The observation that most students first exposure to technology was Oregon Trail brings back memories. I remember back to grade school when the teacher allowed us time to play on the computer, students (especially myself) always went for Oregon Trail. I agree with the fact that the game taught me about certain perils that came with traveling the 2000+ miles west, but I strongly disagree with the concept that it was racist, sexist, or misleading. As a young child I dont remember thinking anything about how the Indians were percieved or how the woman in the game were reacting/treated. The game (in my opinion) acts as a nice introduction to the use of computer technology with a fun history based game.

2. mcvey - January 30, 2006

Taylor, I agree with you about it not being sexist or racist. Some researchers would disagree and suggest that it played on the stereotypes so subtly that you didn’t notice.
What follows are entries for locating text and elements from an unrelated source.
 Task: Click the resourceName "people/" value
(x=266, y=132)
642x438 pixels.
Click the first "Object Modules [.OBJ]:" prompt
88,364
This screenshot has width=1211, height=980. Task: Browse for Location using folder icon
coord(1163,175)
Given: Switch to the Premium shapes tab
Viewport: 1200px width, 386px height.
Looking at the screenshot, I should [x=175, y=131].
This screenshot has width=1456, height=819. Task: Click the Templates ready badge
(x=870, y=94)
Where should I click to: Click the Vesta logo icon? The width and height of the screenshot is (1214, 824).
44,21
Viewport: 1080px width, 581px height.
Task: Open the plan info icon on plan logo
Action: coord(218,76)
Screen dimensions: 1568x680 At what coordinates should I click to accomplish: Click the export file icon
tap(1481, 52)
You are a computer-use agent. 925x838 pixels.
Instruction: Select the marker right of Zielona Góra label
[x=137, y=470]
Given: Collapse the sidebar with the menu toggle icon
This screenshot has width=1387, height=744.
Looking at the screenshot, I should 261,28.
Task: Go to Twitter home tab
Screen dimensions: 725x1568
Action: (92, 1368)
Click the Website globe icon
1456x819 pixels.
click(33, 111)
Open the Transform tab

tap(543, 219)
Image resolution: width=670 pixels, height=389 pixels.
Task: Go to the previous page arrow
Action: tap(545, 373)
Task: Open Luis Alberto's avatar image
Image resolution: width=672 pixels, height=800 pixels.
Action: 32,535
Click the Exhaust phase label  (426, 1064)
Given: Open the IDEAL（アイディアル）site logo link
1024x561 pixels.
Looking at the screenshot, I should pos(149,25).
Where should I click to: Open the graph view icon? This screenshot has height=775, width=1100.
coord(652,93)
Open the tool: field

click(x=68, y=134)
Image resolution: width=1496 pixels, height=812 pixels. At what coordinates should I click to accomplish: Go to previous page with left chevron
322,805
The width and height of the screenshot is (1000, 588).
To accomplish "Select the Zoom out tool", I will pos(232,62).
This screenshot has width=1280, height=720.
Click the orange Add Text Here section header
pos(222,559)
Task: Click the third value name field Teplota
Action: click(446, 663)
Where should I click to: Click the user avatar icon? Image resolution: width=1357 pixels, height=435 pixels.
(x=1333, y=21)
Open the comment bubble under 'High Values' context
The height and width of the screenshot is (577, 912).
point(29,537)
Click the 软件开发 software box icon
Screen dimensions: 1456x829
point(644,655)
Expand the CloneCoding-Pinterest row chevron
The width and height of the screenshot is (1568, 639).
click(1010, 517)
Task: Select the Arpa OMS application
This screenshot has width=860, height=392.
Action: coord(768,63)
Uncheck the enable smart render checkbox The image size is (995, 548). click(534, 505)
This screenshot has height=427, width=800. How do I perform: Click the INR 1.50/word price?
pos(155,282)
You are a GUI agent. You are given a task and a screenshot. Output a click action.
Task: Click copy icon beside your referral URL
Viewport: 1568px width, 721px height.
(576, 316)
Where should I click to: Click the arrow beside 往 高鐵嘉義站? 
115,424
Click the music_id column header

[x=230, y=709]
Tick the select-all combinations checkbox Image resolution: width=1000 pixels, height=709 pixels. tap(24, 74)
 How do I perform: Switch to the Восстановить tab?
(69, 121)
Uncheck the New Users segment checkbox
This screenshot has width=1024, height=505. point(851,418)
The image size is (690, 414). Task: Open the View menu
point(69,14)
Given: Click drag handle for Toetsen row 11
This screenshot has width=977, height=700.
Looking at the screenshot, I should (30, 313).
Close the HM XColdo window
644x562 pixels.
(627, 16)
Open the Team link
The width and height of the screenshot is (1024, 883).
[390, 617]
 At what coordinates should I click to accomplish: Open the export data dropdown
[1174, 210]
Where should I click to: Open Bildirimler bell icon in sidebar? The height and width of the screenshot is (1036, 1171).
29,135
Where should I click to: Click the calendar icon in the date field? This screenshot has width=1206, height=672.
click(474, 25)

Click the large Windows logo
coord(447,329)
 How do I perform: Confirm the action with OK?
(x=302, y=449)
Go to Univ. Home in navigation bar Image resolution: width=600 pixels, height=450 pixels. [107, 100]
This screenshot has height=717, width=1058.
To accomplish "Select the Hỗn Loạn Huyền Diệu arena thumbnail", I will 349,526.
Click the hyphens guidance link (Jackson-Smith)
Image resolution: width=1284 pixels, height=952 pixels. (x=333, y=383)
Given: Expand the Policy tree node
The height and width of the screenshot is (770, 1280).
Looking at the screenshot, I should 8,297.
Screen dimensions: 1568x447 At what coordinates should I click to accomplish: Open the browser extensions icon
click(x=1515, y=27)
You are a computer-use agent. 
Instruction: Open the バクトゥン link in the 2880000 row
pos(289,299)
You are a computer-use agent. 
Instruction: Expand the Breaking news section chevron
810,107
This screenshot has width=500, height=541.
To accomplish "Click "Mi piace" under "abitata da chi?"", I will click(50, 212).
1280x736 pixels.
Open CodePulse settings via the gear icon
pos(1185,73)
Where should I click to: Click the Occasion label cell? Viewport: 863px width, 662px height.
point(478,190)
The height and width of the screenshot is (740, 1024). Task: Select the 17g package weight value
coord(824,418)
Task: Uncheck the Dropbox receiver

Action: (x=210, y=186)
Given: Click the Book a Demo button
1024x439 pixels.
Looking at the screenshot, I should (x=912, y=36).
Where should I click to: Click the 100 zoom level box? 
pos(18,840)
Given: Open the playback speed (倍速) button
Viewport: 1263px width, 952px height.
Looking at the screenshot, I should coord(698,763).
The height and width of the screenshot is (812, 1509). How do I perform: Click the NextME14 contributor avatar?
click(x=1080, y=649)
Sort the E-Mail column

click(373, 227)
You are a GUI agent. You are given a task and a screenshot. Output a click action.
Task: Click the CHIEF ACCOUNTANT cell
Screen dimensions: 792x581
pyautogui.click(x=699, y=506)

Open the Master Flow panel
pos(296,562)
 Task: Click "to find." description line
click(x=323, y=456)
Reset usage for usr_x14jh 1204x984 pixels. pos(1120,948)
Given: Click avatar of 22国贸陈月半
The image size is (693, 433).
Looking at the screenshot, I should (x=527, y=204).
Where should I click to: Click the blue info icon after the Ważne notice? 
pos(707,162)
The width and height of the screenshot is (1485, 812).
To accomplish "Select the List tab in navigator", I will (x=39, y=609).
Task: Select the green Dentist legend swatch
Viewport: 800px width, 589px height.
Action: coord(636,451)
Sounds like a no-win sort of argument to me. :-) Thanks for writing.

3. Zs - January 30, 2006

My thought came not from my childhood memories and interactions with technology (I did not have the fortune to have that; never learned to type on keyboard in school), but from the fact that someone like me who encountered a real computer when in college, and not having really free access to computer till in the 1990! is so fascinated by technology and so avid learner.
Michael, could you write a thought on a couple of other categories of people? The ones who get in touch with technology from early age, but they are not using it later in life; the ones who meet it early and use it all their life; and the ones (like me) who met technology late but keep using it and be amazed by it. I am so sure there are other ones like me. And they are many more who surpass me in knowledge even if we start from the same point.
I am amazed by my cousin who met technology even later in life but already he knows much much more than I do.
Think about us :-)

4. Tracy Arnold - February 1, 2006

I have been exposed to computer technology since I can remember. My dad is a software engineer and I have had at least one computer if not more since I could walk. I remember Oregon Trail being one of the more fun games we played, along with Wheel of Fortune and Mavis Beacon teaches typing. That is how i learned to be independent on the computer and learn my way around. Although reading a story or having journal writing may be appropriate for school, the game proves to be memorable whereas a book might not.

5. Melissa Wilson - February 3, 2006

I vividly remember playing Oregon Trail in late elementary school. I would rush through whatever assignment the teacher gave me to be able to play the game. I loved playing Oregon Trail because no matter how many times I played, different things happened. It was not like Mario because you did not have the same trials every time. The added bonus was that it was educational. I learned history, but more importantly, Oregon Trail taught me life skills. To win the game, I had to plan ahead and anticipate any obstacles that might come along. Teaching children about planning ahead at a young age can help them with planning in the future. It helped me.